Learning new skills and new ways of doing things creates the foundation for organizational change. If the individuals in organization continue to behave in their old ways or backslide into them, no amount or reorganization or rewards will make change stick. For lasting change whether growth related or remedial, the 70-20-10 rule applies.
The 70-20-10 Rule provides a simple guideline for effective development: 70% on-the-job/hands-on assignments, 20% working with others, 10% formal coursework or training. The key, then, to behavior change is not a killer course, though that helps, but the support and opportunity for practice provided after training ends.
The Center for Creative leadership developed the 70-20-10 Rule based on 30 years of research into executive growth. However, if you think about how you learn new skills, this rule applies to most new skills.
It may help to think of this Rule in chronological order: 10-20-70. The formal learning comes first. You take a class, watch a video, or have someone teach you. You learn the skills, you may even practice the skills. Then you go back to work and what happens? You use the new skills for a while, but things get busy and you start reverting back to your old ways and maybe, if you’re dedicated, a couple skills stick. But you just spent 8, maybe even 16 hours in the class. Shouldn’t you (and your company) get more from the training than just a few new skills. Or is anything truly better than nothing? Seems like a waste of training budget to me! (Read: The Case for Bite-Sized Learning) That’s where the 20% comes in.
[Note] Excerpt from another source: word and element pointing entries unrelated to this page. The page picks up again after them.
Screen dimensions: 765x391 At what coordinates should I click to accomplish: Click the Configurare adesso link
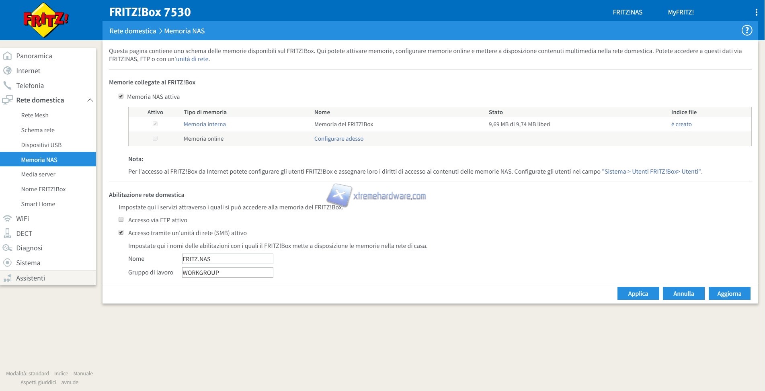(x=338, y=139)
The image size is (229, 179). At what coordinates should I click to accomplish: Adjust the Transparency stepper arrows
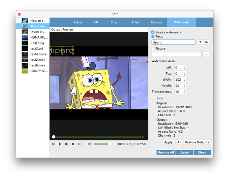[x=184, y=91]
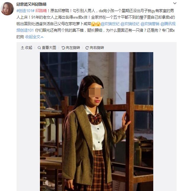Open the poster's avatar thumbnail
Viewport: 179px width, 191px height.
pyautogui.click(x=7, y=9)

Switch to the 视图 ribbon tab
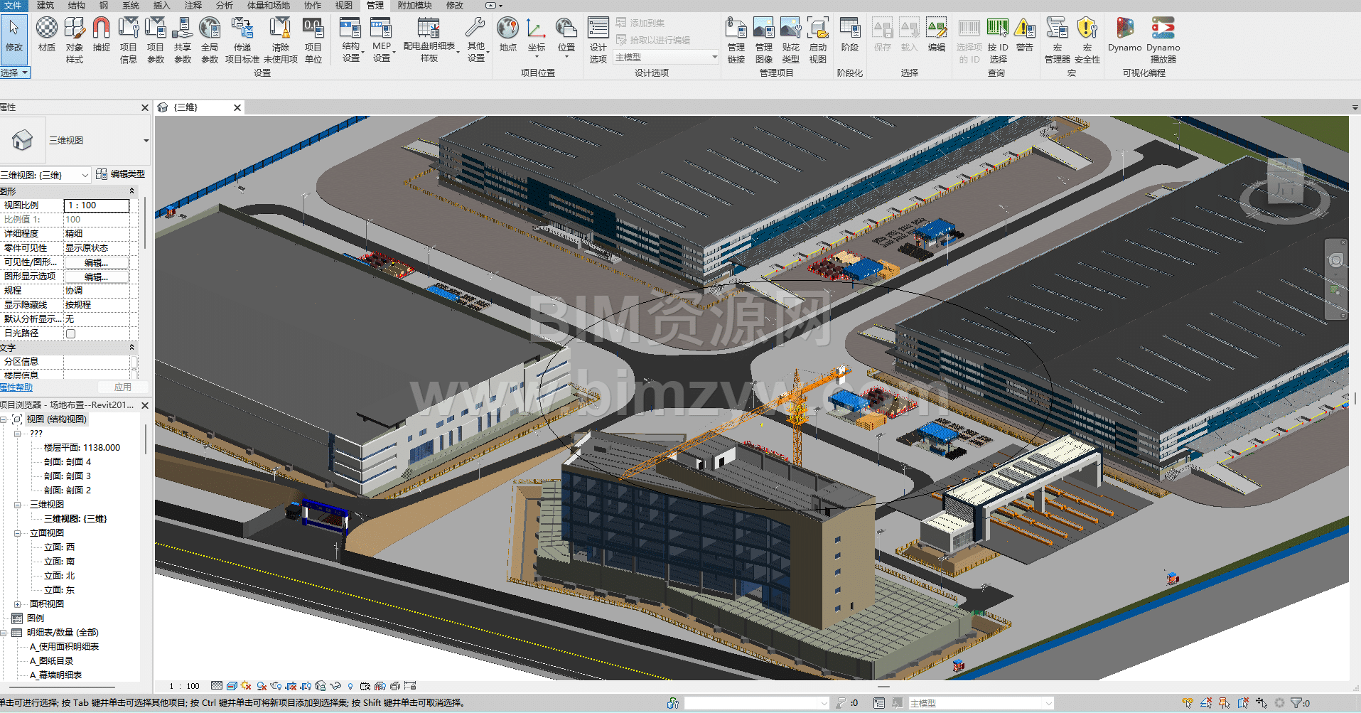pos(343,6)
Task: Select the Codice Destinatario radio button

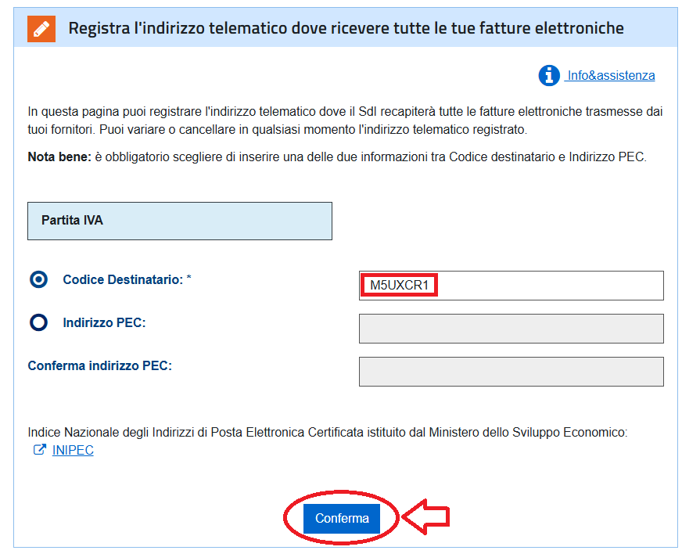Action: click(38, 280)
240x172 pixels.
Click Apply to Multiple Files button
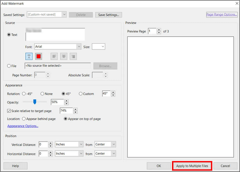(x=192, y=166)
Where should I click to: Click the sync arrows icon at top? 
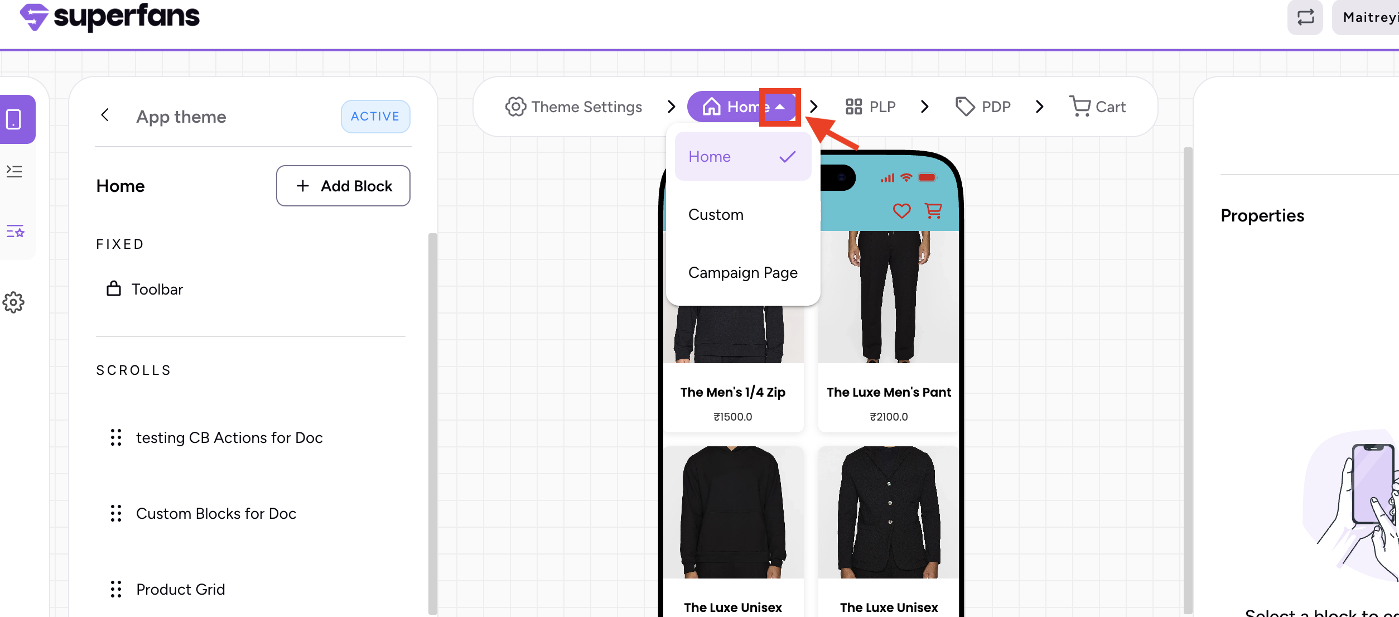click(1305, 17)
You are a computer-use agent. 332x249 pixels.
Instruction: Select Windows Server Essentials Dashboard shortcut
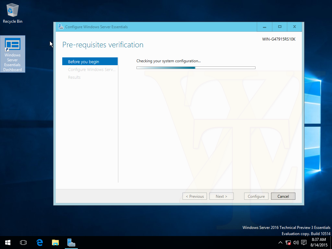pyautogui.click(x=13, y=54)
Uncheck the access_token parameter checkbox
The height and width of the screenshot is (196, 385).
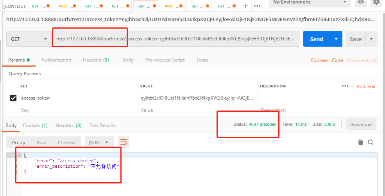13,98
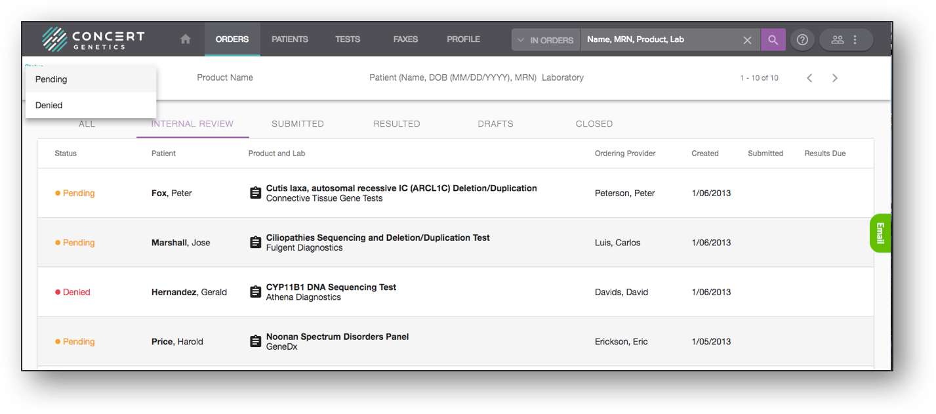Click the previous page chevron arrow
This screenshot has height=414, width=936.
coord(809,77)
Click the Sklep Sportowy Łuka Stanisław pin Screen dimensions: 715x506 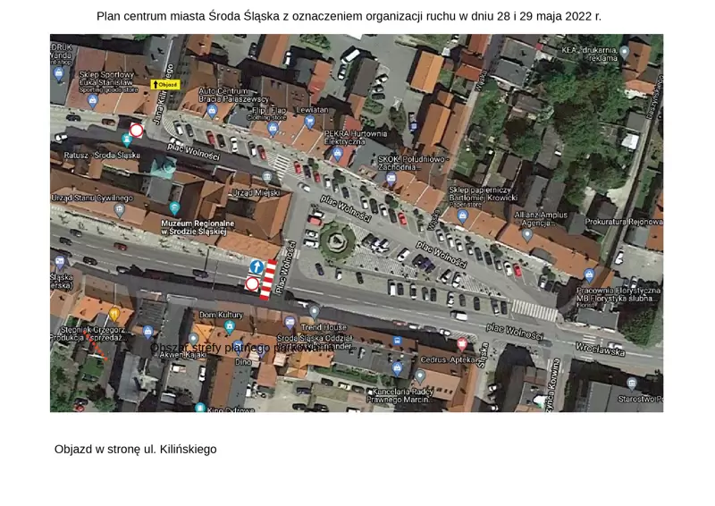coord(92,101)
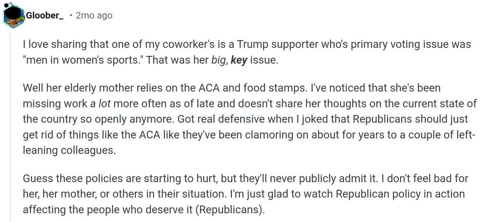Click the words "leaning colleagues."
This screenshot has width=495, height=222.
pyautogui.click(x=68, y=150)
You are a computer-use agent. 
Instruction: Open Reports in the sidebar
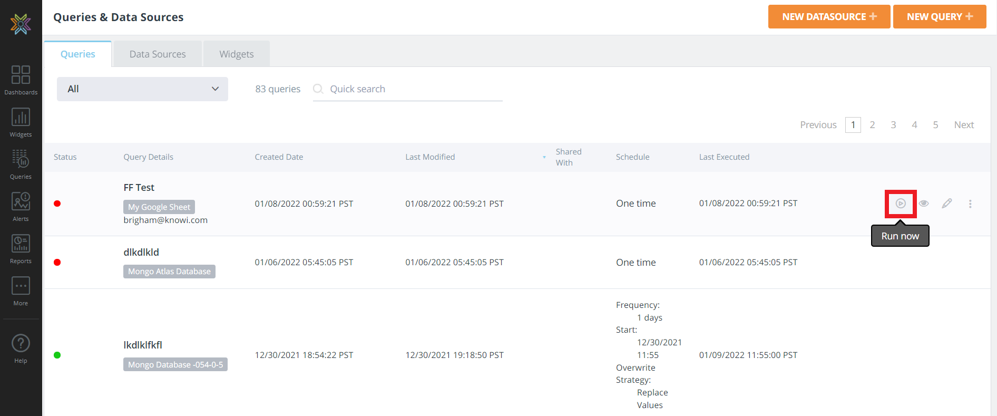(x=21, y=249)
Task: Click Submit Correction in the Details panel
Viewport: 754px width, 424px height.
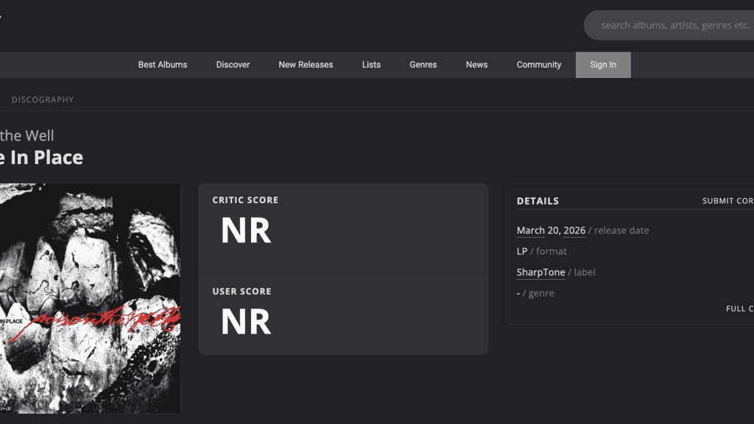Action: click(727, 201)
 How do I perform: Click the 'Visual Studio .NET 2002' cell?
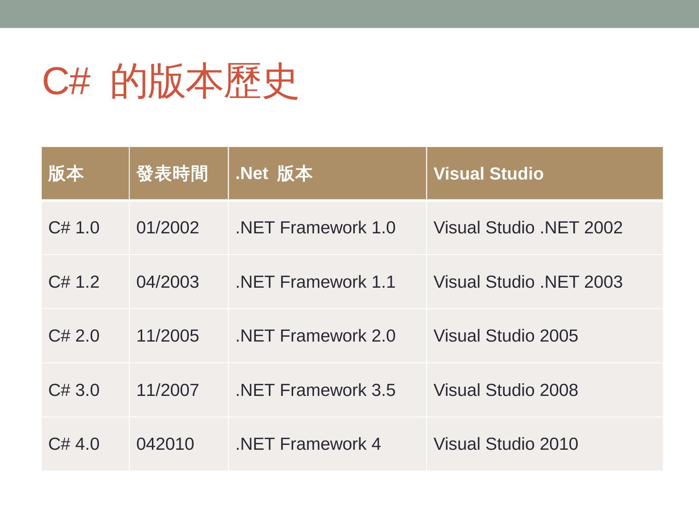pos(528,228)
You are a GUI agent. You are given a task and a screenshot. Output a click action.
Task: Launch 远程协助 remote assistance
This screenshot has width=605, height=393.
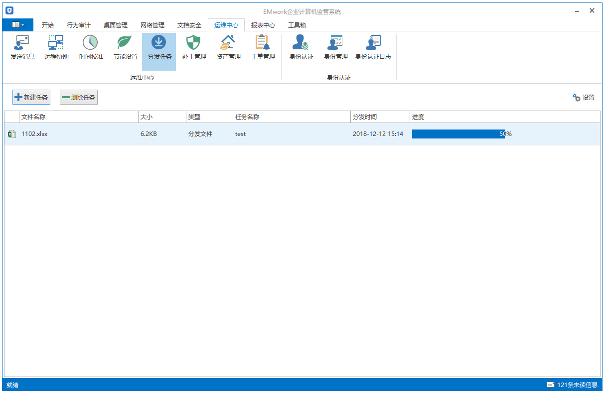pyautogui.click(x=56, y=48)
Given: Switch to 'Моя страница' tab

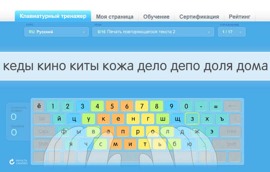Looking at the screenshot, I should coord(115,17).
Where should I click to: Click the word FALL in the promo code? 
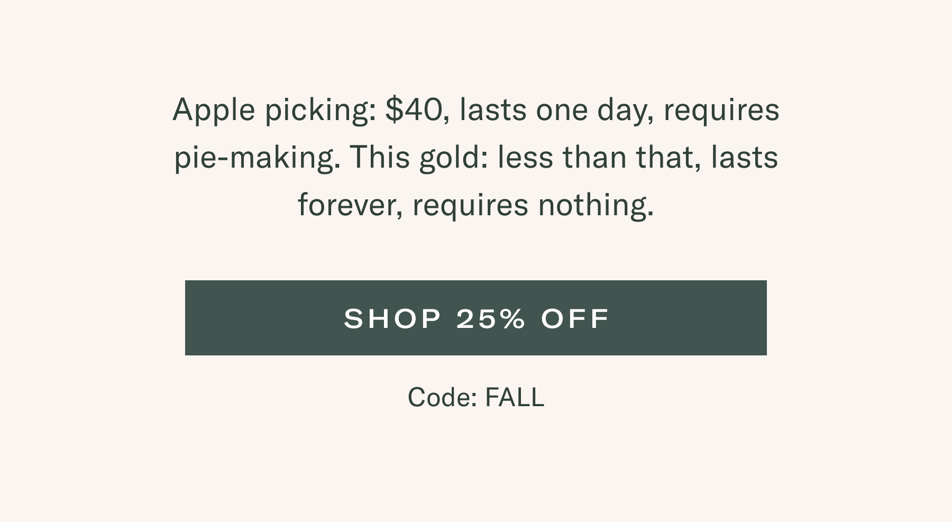pyautogui.click(x=514, y=397)
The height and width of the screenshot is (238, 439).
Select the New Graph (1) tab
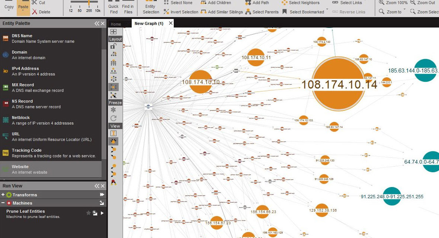[149, 23]
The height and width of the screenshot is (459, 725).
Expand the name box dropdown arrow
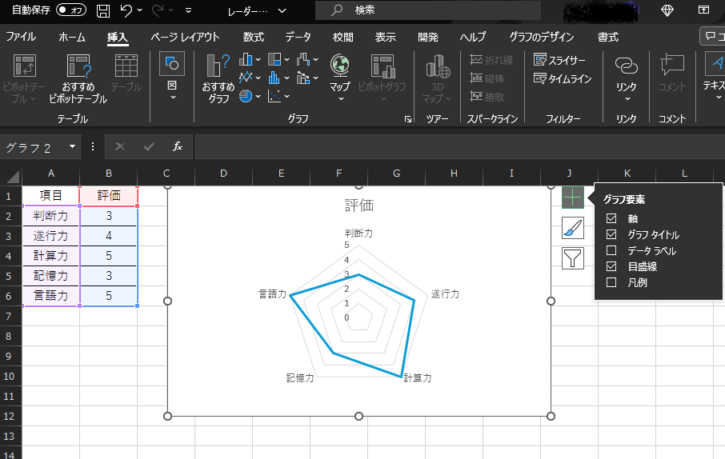click(72, 147)
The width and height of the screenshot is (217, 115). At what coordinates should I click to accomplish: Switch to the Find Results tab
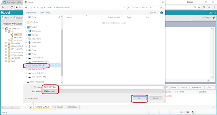[x=58, y=107]
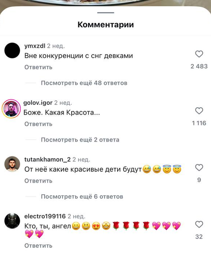The width and height of the screenshot is (211, 256).
Task: Open electro199116's profile avatar
Action: [12, 221]
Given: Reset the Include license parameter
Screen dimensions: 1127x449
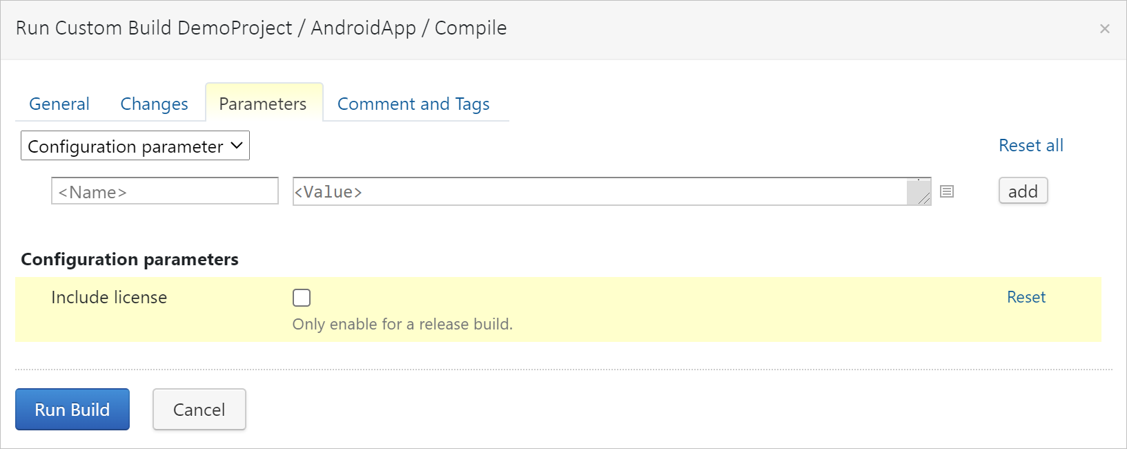Looking at the screenshot, I should coord(1026,297).
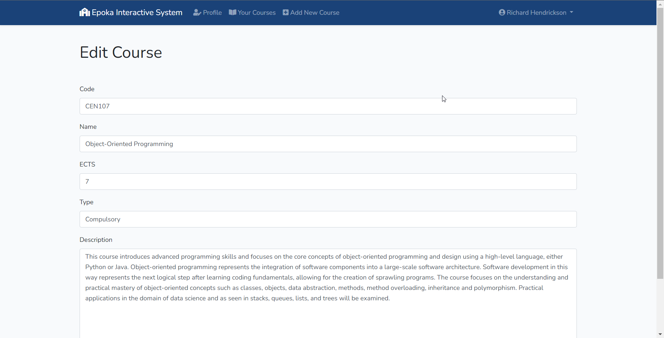Click the user icon beside Richard Hendrickson
The height and width of the screenshot is (338, 664).
tap(502, 12)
The 20% provides support and accountability for using the new skills. This could be the next level manager (NLM) watching and coaching, a formal coach, a buddy from the class, or better yet, a coworker or colleague who already practices the new skill and can coach you and hold you accountable for the 70% of application and practice.
Breaking out your organizational challenge into discreet behavior changes may feel like a cumbersome, time-consuming approach, but in the long run can save time and money.